Number of Covered Lives: To determine “the average number of lives covered under the plan for the plan year,” self-insured plan sponsors can generally use any reasonable method in the first plan year (for a plan year beginning before July 11, 2012 and ending on or after October 1, 2012) and can choose from several methods in later years to determine the average number

of lives: actual count, snapshot and Form 5500 methods (examples of each method are provided

in the guidance). A plan sponsor may apply a single method in determining the average number of lives covered under the plan for the entire plan year. However, a plan sponsor is not required to use the same method from one plan year to the next.


Affected Plans: The fees apply to insured and self-funded group health plans for active or former employees, and under certain circumstances, HRAs and health FSAs may be subject to the fee (a group health plan used with such arrangements is subject to the fee). Many plans are exempt, including “excepted benefits,” such as stand-alone dental or vision plans; HSAs, Archer MSAs, employee assistance plans (EAPs), wellness and disease management programs that don’t offer “significant benefits in the nature of medical care or treatment;” most expatriate plans; and stop- loss insurance. Retiree-only plans are not exempt, and governmental entities are also generally not exempt from the fee. There is an exception for exempt governmental programs, including Medicare, Medicaid, SCHIP and any program established by federal law for providing medical care (other than through insurance policies) to members of the armed forces, veterans or members of Indian tribes.
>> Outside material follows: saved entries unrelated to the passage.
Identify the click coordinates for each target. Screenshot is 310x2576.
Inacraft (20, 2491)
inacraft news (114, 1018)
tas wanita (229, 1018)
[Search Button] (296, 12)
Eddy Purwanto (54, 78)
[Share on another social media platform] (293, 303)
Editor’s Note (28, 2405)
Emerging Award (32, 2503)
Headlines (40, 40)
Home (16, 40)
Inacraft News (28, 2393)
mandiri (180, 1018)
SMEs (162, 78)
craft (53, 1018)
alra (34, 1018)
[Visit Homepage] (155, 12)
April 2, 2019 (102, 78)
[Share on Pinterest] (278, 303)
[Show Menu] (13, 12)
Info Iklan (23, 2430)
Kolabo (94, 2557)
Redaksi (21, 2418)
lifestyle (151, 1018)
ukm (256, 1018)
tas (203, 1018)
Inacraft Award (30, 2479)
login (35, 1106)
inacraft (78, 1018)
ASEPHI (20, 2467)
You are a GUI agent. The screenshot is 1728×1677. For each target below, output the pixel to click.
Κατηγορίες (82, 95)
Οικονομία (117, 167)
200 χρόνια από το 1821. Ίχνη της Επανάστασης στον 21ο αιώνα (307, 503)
The rules clarify the following:

  • COBRA coverage must be taken into account in determining the fee.

  • Two or more arrangements established or maintained by the same plan sponsor that provide health coverage (other than an insurance policy) and that have the same plan year may be treated as a single applicable self-insured plan for purposes of calculating the fee (e.g., a self-insured major medical plan and a separate self-insured arrangement for prescription drug benefits could be treated as one applicable self-insured plan so that the same covered life covered under each arrangement would count as only one covered life for purposes of calculating the fee.)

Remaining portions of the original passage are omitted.